Ayrton Little, 16, Opelousas, La., just kept hitting “refresh” this week, waiting for word on whether he was accepted to Harvard under the university’s early acceptance program.

He was.

On Friday, Then it was his older brother’s turn to find out if he got accepted to Stanford.

He did.

“Friends and family were there, but the majority of it was my school,” Ayrton tells WBUR. “We’re a really small school. There’s only 16 in our graduating class, and me and my brother are two of those 16.”

“Seeing Ayrton also doing it,” said his brother, Alex, “those goals we set for each other kind of caused us to become real competitive and push each other to do the best we can.”

“Is this really happening?” The boys’ mother, Maureen Little, kept repeating the question, delighted that both her sons were invited to the prestigious schools.

She said there were difficult times raising her sons as a single mom, but she felt lucky that she never had to worry about their performances in school.

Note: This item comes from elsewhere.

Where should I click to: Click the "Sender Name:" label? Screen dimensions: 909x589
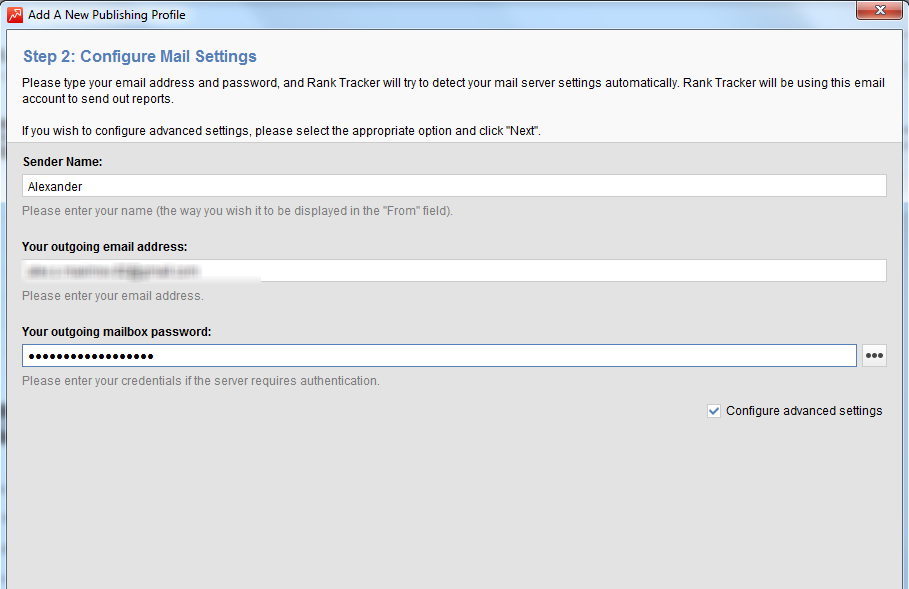pyautogui.click(x=63, y=162)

“They brought home good grades,” she said.

“Who do you credit more,” Ayrton asked, “us or you?”

“I think it’s you,” Alex told his mom. She replied with a laugh.

“You think it’s me?” she said. “I think because you saw what I was going through, y’all didn’t want to disappoint me, maybe. So you just did well.”

She added that when people ask how she raised such bright kids, she credits multitasking. She was a culinary teacher, and that meant her sons often “played school,” helping her prep lessons and meals.